Abstract
The Empirical Mode Decomposition (EMD) is a powerful data analysis method
that can be used to extract embedded components within time series and other
data. In the context of EMD, these embedded components are called Intrinsic
Mode Functions (IMF). Since its inception in the late 1990s, EMD has been applied
in a number of areas, including biomedicine, neuroscience, epidemiology, chemical
engineering, finance, atmospheric turbulence, seismology and oceanography. The
method is advantageous in that it is able to analyse nonlinear and non-stationary
data. Surprisingly, the literature exploring the ability of EMD to analyse data with
different types of non-stationarity is relatively sparse. Also, the sensitivities associated
with the critical initial steps of the EMD procedure are not well understood.
One of the critical steps in determining each of the IMFs involves constructing upper
and lower envelopes of the local maxima and minima of the time series. In the
original presentation of the EMD methodology, cubic-spline interpolation was used
to construct these envelopes. However, there is no a priori reason to support the use
of cubic splines, and it is natural to wonder how employing alternative interpolation
methods might affect the ultimate outcome of the EMD method.
This dissertation is dedicated to providing a more comprehensive understanding of
the sensitivity of EMD to different interpolation methodologies, and to different
types of data non-stationarity. These sensitivities are investigated systematically
using synthetic time series data that cover a range of interesting features. In addition,
a number of environmental data sets are used to explore how EMD sensitivity
can inffuence the inferences that might be drawn from IMFs extracted using various
forms of the EMD method. In this part of the study, temperature, sea level
and forest fire danger rating time series are chosen.
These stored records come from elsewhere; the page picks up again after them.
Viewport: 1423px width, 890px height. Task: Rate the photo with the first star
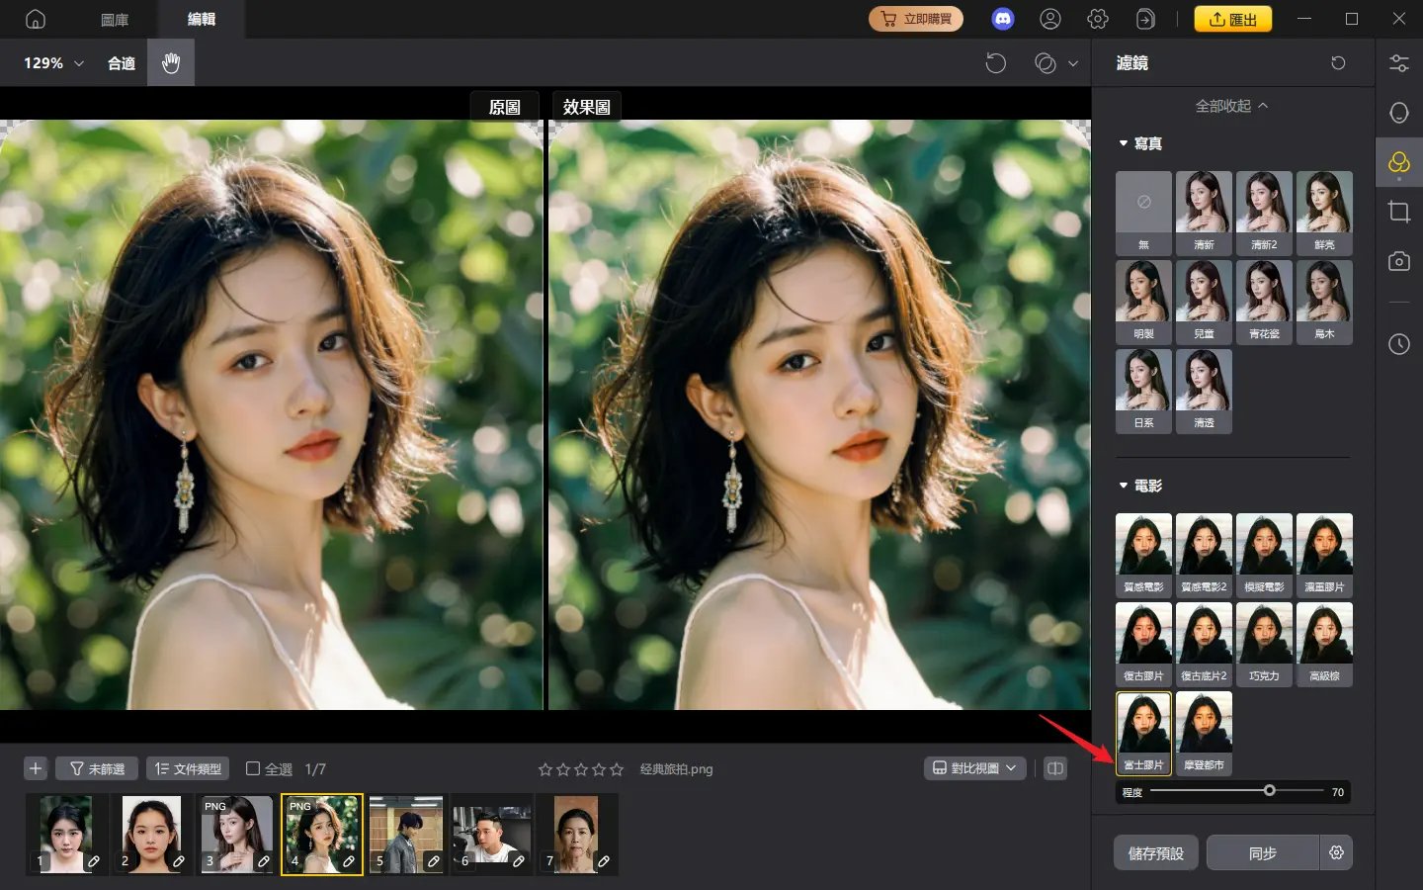[x=544, y=768]
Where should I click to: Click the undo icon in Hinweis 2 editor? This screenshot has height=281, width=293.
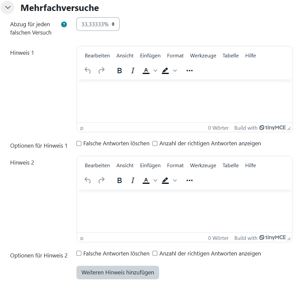[x=88, y=180]
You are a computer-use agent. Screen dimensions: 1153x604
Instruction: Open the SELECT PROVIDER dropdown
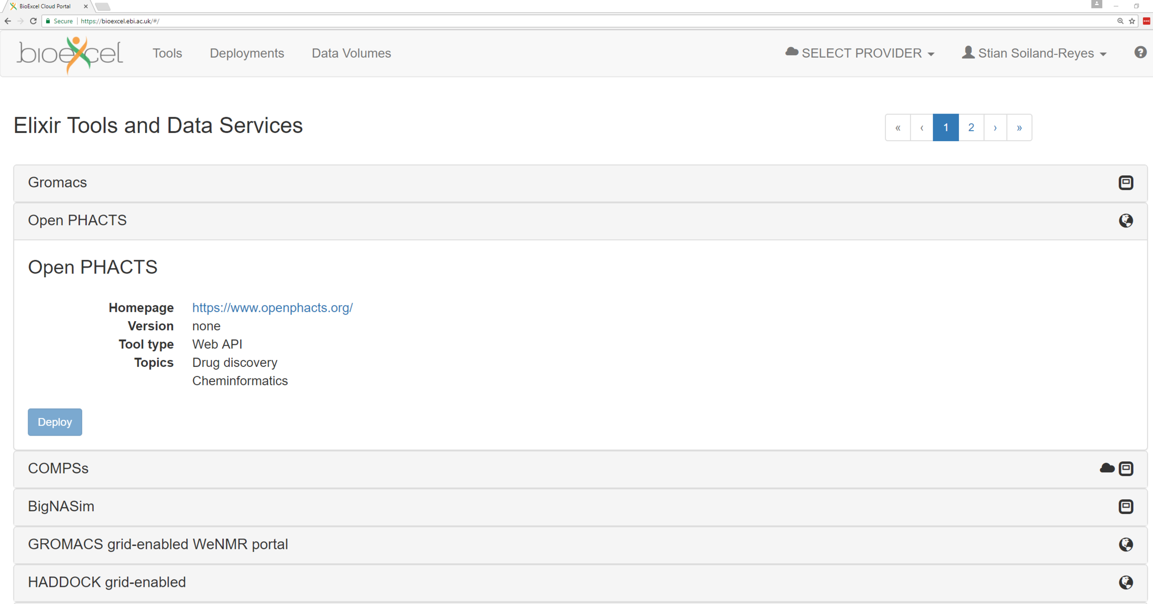[x=860, y=54]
There is significant interest
in the way these particular variables might be changing over various time scales,
and how these changes might impact various ecosystems, including human societies.
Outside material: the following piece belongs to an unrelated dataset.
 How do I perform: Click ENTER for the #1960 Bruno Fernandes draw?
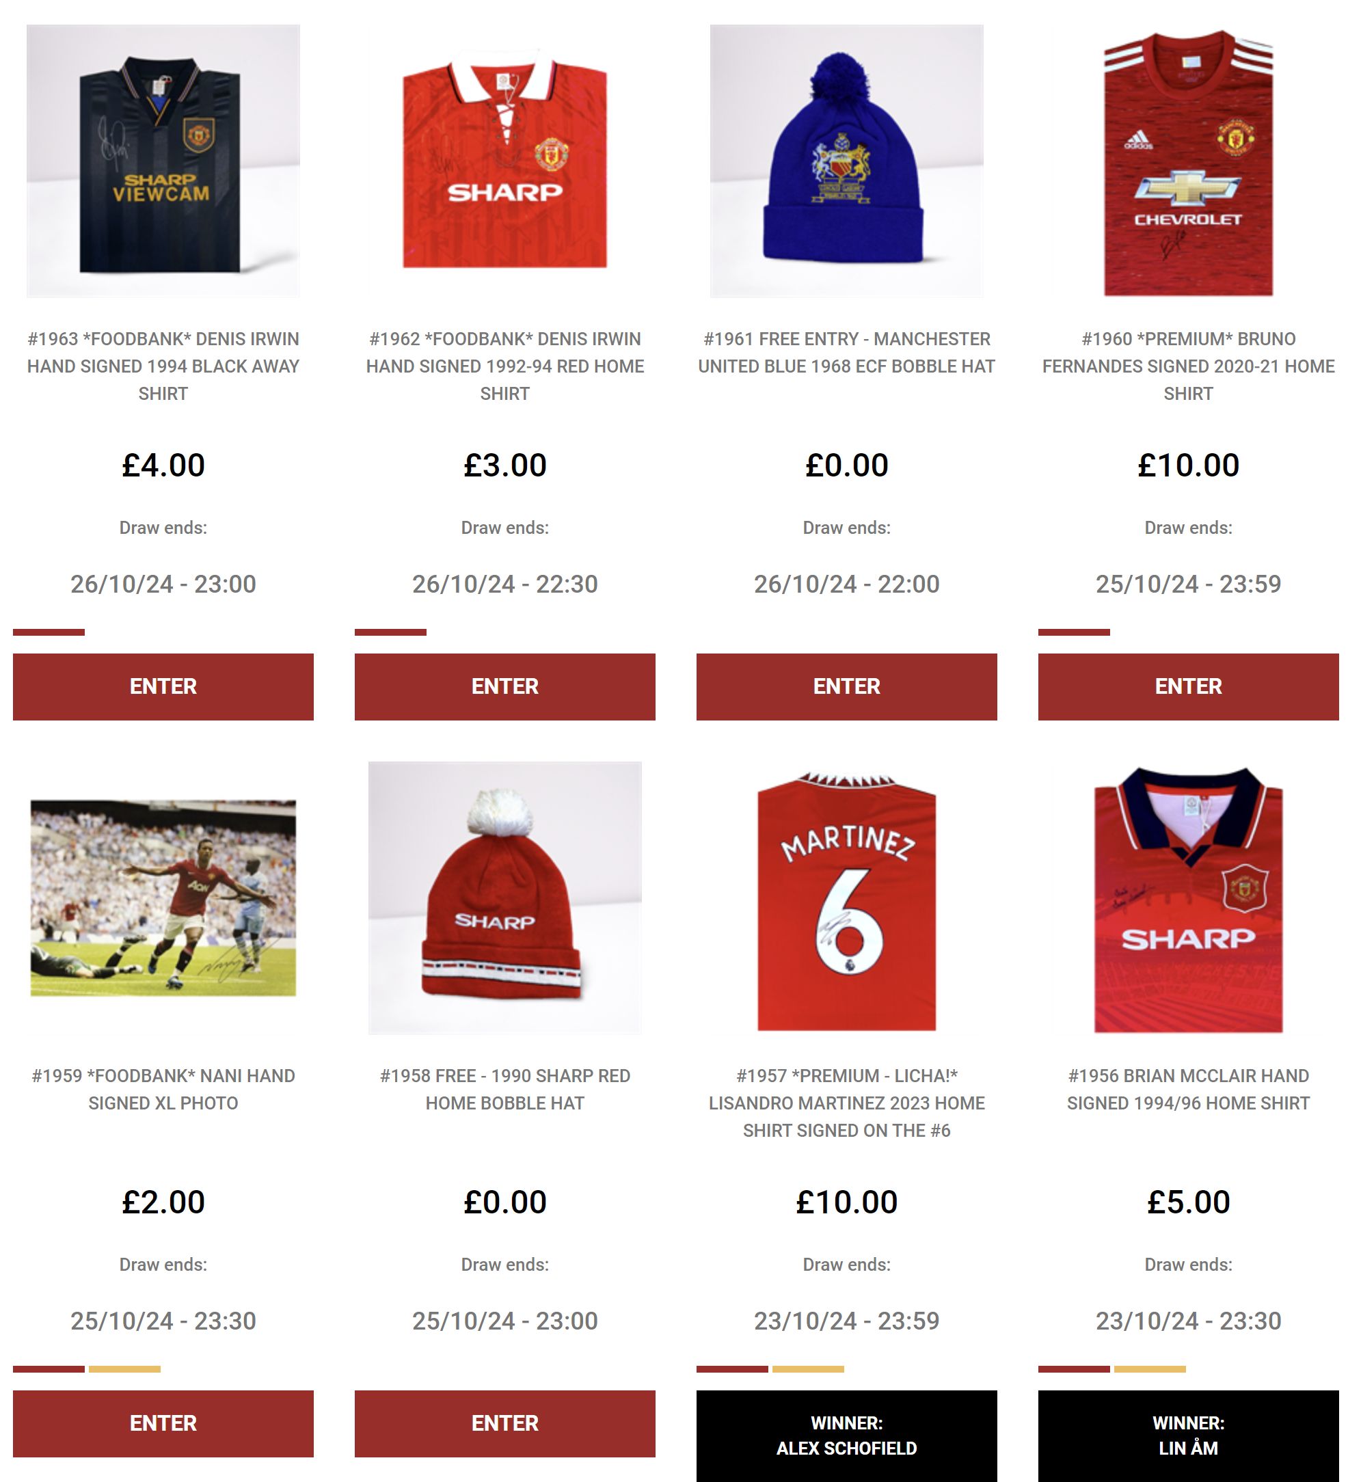click(x=1189, y=687)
The analyses conducted in this thesis suggest that the robustness and accuracy of
EMD is improved when smoothing-spline interpolation is employed as its underlying
interpolation method. In particular, Smoothing Ensemble EMD (SEEMD) is introduced,
and is shown to out-perform other EMD methods in a number of important
contexts. Specifically, SEEMD is shown to be more robust in the presence of noise
and is able to extract more meaningful features from the environmental times series.
It is also found, however, that all EMD-based methods perform poorly when
confronted with time series exhibiting abrupt non-stationarity.